_PAGE EXTRACT_
——

Safeguard your organisation against corruption with adequate procedures
Corruption, as defined by Transparency International, is the abuse of entrusted power for private gain. With its ability to appear in many forms, such as bribes, nepotism or state captures, corruption erodes trust in government and undermines the social contract.
Based on the corruption trend in Malaysia over the period from 2013 to 2018 cited in the National Anti-Corruption Plan (NACP), the public sector has been the most vulnerable to corruption – the public sector displayed a vulnerability rate of 63.30% as compared to 17.06% in the private sector.
The National Anti-Corruption Plan (NACP) and the MACC Amendment Act 2018
Making inroads in the fight against corruption is no easy feat. In an effort to address these problematic areas, Malaysia has taken a firm stand in combating corruption with the launch of the National Anti-Corruption Plan (NACP) to integrate all aspects of governance, integrity and anti-corruption, as well as the amendment of the Malaysian Anti-Corruption Commission (MACC) Act 2009.
Under the 2018 amendment, Section 17A of the MACC Act 2009 on corruption offences by commercial organisations took effect on the 1st of June 2020.
Being one of the strongest anti-corruption laws in the world, Section 17A of the MACC Act 2009 – also termed as corporate liability provision – cascades liability onto commercial organisations.

——

Please answer from the anti-corruption article: on what date did Section 17A of the MACC Act 2009 take effect?

_SOURCE DATA_
——

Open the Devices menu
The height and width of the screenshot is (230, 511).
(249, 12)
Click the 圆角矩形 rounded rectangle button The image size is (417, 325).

——

_ANSWER FOR THE TASK_
The 1st of June 2020.